# Renting tables



## napolic (Jan 4, 2011)

Hello everybody,

Before posting my "help cry" I have to apologize that I have not told you what happened at my last event with keeping the plates warm.  Long story, and I would write about it if anyone is interested.  

My "excuse" for not writing in such a long time is that on top of catering, and a failing deli that I am trying to keep it from closing down, I am proudly in charge of a one year and a three year old babies.  

In a very short phrase, the event with "keeping the plates warm" would have been a success, if the food would have been good!  I managed to serve and put everything on the table for 100 people with only 2 servers, and 2 in the kitchen including myself.  But the food was terrible ... and that was a big lesson for me.  Since then I am cooking myself and fired the cook.  I brought the catering's ratings from 3 stars to 5 in less then 4 month.  A lot of work, and a lot of reading from your site!  So I own you a big THANK YOU! for being here.

Anyhow I will share my stories of juggling between catering, deli and the kids if you will like to hear it, particularly that I can use some advices how to keep the deli.

But my question for now is this:  Is a caterer responsible for renting equipment if he/she is an exclusive caterer for a club, which provides the venue?  In other words, I have a party coming soon, the place that the client chose is the venue for which I am an exclusive caterer, and I am already given them %15 of my food revenue.  Now, the reception room needs one more table.  The manager of the place tells me that I have to rent the table as it is my event.  I already let the place use my table cloth and my plates without charging them.  Is this guy taking advantage of me?  How these things work?  Can you please give me any insights, any advices?

I have learnt a lot from your site for the past few months and I still haven't learn as much as I want!  I would appreciate any help you can give me!


----------



## shroomgirl (Aug 11, 2000)

Whatever you agree upon, if it's not in the contract.

If you are the only one catering at the venue then they are your tablecoths & plates etc.

Rental or partial purchase cost can be apart of the customer's charge.

I'd love to read about how Chef Talk advice has helped you.

Serving 100 plated guests with 4 staff is unreal! Wow.


----------



## napolic (Jan 4, 2011)

Thank you Shroomgirl,

I was waiting like a hawk for your reply!!!

The problem is that we never signed a contract.  He kept postponed our meeting, and lately I have been crazy busy.  He has somebody else coming in, whom he pretends that we end the contract on October.  

Yes, I know!  I have now idea how I pulled it off, but I know that at the end of the evening I was exhausted!  I plated the chicken with the sauce, and the salad, and served coffee and tea!

What helped me is that I had two stationary displays.  So, while the guests where sampling from those, I started plating, and sending 2 of my staff to put them on the table.  The plates where hot, the food was hot, but as I said previously the taste was terrible!  Never thought to taste the food since I hired a professional cook!  Well that was the last time he worked for me!  

Needless to say that I lost that contract ... big contract!  I am thinking of getting them back by offering a free tasting.  Problem is at this point the situation is very complicated ... I am supporting a deli with the money from the catering, and struggling not to close the place down.
-=-=-
### SET OF TASKS:
A – In the catering forum thread, what did napolic plate or serve at the event for 100 people?
B – Can you continue the catering forum thread from its last post?

### DATA EXCERPT:
-=-=-
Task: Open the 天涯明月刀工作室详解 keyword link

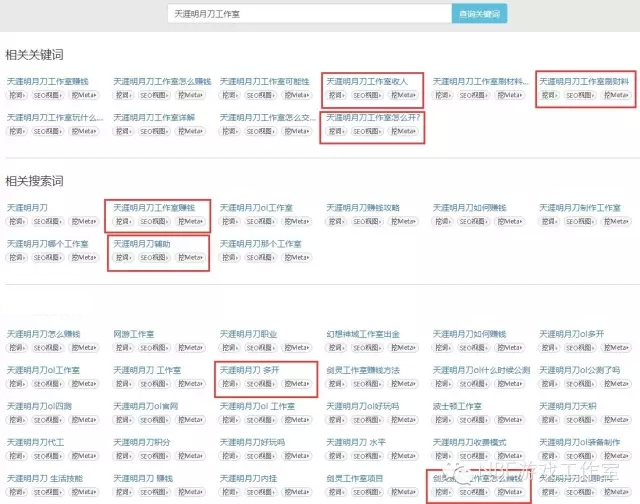Action: [153, 117]
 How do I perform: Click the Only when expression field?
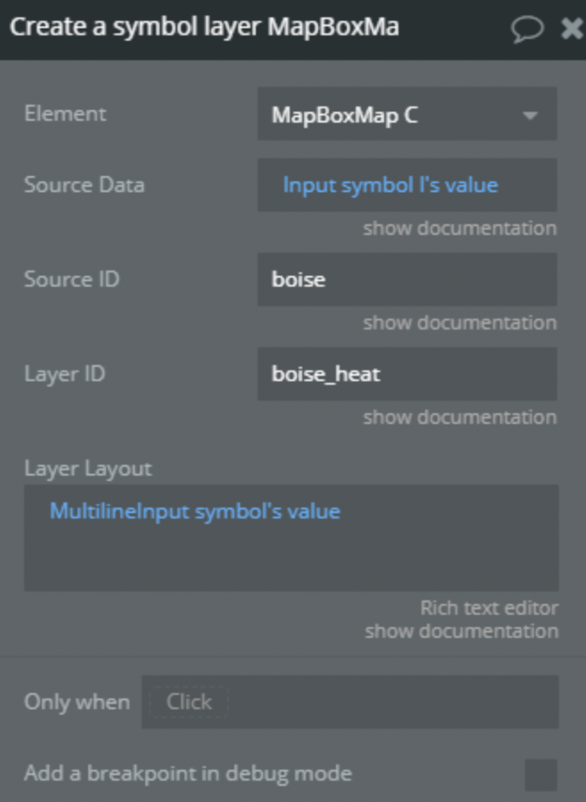[x=350, y=702]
-=-=-
### REPLIES:
A –
- The chicken with the sauce
- The salad
- Coffee
- Tea

B –
Thank you for your advise!  I am kind of frustrated as I am working so hard, I get good reviews, I change the old reputation of the catering, but I can't do the same for the deli, and don't have enough money to set up a testing for the old accounts that were under the former owner!


----------



## napolic (Jan 4, 2011)

Sorry Shroomgirl I just realized I did not quite answer your request regarding how ChefTalk has helped me.

In short: in all ways and areas regarding catering, contracts, HACCAP, portioning, serving, plating, recipes, transporting, etc.

8 months ago, when I took over the catering at my husband request, I was just a very good home cook, with a lot of imagination!  

I have never worked in restaurant business, and my background is totally and completely in the opposite direction.  But, in a way it did help me, as I always been served, and I know what people want, and what they expect: honesty, good food, good presentation, and good service.

The deli restaurant that my husband bought to help one of his family member was closed down because did not have a HACCP.

Since, then, and particularly after the event in February I started reading, reading, and reading from your site.  I put up a HACCP based on the deli menu, and I designed a menu for catering, that was approved 3 weeks later.

I set up a webpage for catering.

I got my food manager certification.  I fired all the old staff, hired some recent graduates from the Art Culinary Institute, instilled health regulations in the kitchen, and started cooking everything myself, especially for the catering.  

The problems that I am facing now are that my husband's relative is not a good manager, not to say about cooking.  Slowly all the people I hired quit.  I can't be at the store everyday because is an hour away from home, and I have the two little ones.  When I have a catering, I do everything, and I hire someone to work it with me.  But I realize I need a team, I need people that are determined to work for the passion of bringing this business to success and not only for a paycheck.  I did not see a dime from all the catering I have done, since everything goes to pay the bills of the store!  And now I am almost at the point where I see the closing coming, but I don't want to give it up. 

I have a small catering coming next week, and a quite substantial one at the end of August but these are not enough to pay all the bills.  I know I can make it work if I will be there everyday, but I can't.  I can hire a manager, but needs money, or I am thinking of getting another partner, but again hard to find a trustworthy person.

Ok, I bothered you enough!  This is pretty much my story!


----------



## shroomgirl (Aug 11, 2000)

wow.  and a mother of two toddlers.


----------



## napolic (Jan 4, 2011)

Yes Shroomgirl! Here are the pics of my two little ones!


----------



## napolic (Jan 4, 2011)

And thank you very much for being here!


----------



## lentil (Sep 8, 2003)

I am in a similar situation;  I cater and have a cafe, but my kids are 19 and 25!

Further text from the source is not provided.